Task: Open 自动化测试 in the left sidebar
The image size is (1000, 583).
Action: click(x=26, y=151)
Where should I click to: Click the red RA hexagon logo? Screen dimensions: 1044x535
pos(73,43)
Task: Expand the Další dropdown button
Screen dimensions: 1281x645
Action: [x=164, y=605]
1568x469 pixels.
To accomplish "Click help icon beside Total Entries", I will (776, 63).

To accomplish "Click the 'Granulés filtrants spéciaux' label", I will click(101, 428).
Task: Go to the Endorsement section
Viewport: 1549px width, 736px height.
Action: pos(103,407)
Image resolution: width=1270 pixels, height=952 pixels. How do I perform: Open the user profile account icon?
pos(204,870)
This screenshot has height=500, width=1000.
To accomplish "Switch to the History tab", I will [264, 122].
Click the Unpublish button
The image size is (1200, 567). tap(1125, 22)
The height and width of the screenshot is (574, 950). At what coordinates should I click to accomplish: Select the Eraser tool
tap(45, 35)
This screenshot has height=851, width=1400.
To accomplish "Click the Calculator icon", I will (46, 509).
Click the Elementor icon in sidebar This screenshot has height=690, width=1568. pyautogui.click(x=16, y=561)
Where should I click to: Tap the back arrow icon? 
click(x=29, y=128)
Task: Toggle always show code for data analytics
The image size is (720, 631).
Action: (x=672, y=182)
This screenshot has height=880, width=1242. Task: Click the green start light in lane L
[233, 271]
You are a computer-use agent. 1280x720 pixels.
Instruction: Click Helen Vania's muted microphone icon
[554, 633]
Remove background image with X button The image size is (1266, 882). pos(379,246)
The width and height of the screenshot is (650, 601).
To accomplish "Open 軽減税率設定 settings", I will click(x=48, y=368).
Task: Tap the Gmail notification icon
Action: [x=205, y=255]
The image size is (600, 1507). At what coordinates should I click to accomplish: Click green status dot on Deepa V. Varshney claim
⁂
Work request:
What is needed is a word-for-word restatement of every line from the one with "Where should I click to: Tap" to the end of the entries above.

Reply to the exercise:
Where should I click to: Tap the back arrow icon? 
click(x=29, y=128)
Task: Toggle always show code for data analytics
The image size is (720, 631).
Action: (x=672, y=182)
This screenshot has height=880, width=1242. Task: Click the green start light in lane L
[233, 271]
You are a computer-use agent. 1280x720 pixels.
Instruction: Click Helen Vania's muted microphone icon
[554, 633]
Remove background image with X button The image size is (1266, 882). pos(379,246)
The width and height of the screenshot is (650, 601).
To accomplish "Open 軽減税率設定 settings", I will click(x=48, y=368).
Task: Tap the Gmail notification icon
Action: [x=205, y=255]
The image size is (600, 1507). At what coordinates should I click to accomplish: Click green status dot on Deepa V. Varshney claim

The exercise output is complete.